» Exercise goal: Would you count how many lines of the material below hold the string "will"? Give only the number.

» Provided data:
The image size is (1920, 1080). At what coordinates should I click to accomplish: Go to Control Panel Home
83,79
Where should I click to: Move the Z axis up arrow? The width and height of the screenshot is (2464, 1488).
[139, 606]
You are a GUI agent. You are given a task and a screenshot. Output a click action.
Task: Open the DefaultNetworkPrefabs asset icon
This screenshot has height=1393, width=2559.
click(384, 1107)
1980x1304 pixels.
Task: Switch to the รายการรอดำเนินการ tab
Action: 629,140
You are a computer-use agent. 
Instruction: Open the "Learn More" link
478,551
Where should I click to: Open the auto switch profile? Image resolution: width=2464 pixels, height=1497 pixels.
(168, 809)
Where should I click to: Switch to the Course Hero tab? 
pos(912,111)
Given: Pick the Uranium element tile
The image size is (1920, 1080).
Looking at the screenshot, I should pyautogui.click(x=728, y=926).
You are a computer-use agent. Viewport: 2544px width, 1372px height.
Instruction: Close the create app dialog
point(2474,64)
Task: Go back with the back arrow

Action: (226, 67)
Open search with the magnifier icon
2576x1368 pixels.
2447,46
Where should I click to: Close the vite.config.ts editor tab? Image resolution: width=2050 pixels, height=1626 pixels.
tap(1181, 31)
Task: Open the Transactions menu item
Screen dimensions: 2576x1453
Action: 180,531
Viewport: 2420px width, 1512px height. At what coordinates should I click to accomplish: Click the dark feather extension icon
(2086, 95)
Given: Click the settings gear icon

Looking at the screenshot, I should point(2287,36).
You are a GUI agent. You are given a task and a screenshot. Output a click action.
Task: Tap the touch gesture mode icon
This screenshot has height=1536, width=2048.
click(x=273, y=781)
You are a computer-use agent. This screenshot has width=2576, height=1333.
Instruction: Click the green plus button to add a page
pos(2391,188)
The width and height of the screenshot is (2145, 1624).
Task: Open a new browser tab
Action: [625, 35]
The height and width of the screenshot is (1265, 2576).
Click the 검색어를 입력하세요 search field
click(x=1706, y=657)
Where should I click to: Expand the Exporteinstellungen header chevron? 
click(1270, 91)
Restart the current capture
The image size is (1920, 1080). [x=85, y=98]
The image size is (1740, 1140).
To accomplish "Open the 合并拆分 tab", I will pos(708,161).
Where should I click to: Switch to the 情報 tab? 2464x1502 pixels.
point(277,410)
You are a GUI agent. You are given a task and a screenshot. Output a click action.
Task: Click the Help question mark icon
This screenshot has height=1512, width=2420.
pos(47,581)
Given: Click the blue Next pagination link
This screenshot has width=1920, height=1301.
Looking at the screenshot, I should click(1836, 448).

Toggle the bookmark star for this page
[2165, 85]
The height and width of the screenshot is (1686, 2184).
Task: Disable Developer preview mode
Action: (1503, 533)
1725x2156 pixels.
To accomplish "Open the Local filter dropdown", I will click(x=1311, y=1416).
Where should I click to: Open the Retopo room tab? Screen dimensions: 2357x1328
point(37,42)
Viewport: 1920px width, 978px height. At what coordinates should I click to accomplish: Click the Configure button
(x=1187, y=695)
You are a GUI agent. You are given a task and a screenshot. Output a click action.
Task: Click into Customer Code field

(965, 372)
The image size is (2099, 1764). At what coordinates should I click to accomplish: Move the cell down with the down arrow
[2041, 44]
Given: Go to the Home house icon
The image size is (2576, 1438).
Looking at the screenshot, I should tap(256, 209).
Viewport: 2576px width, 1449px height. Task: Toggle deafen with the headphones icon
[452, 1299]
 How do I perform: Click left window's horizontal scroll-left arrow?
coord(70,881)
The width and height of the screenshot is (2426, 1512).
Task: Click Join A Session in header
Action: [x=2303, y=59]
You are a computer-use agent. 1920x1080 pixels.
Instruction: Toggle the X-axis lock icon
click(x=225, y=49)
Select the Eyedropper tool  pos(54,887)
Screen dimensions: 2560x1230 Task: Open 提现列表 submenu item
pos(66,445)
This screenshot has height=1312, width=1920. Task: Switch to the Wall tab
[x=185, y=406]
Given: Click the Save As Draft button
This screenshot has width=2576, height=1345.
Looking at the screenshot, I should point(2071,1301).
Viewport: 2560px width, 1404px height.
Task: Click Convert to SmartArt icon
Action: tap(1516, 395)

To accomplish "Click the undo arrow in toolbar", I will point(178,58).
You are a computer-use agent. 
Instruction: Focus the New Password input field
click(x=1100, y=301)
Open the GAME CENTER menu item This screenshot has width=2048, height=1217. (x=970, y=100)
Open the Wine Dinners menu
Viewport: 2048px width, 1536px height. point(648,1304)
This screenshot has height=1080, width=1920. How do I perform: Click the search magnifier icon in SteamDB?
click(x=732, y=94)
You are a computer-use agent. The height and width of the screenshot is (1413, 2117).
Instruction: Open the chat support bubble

» Response to this task: 3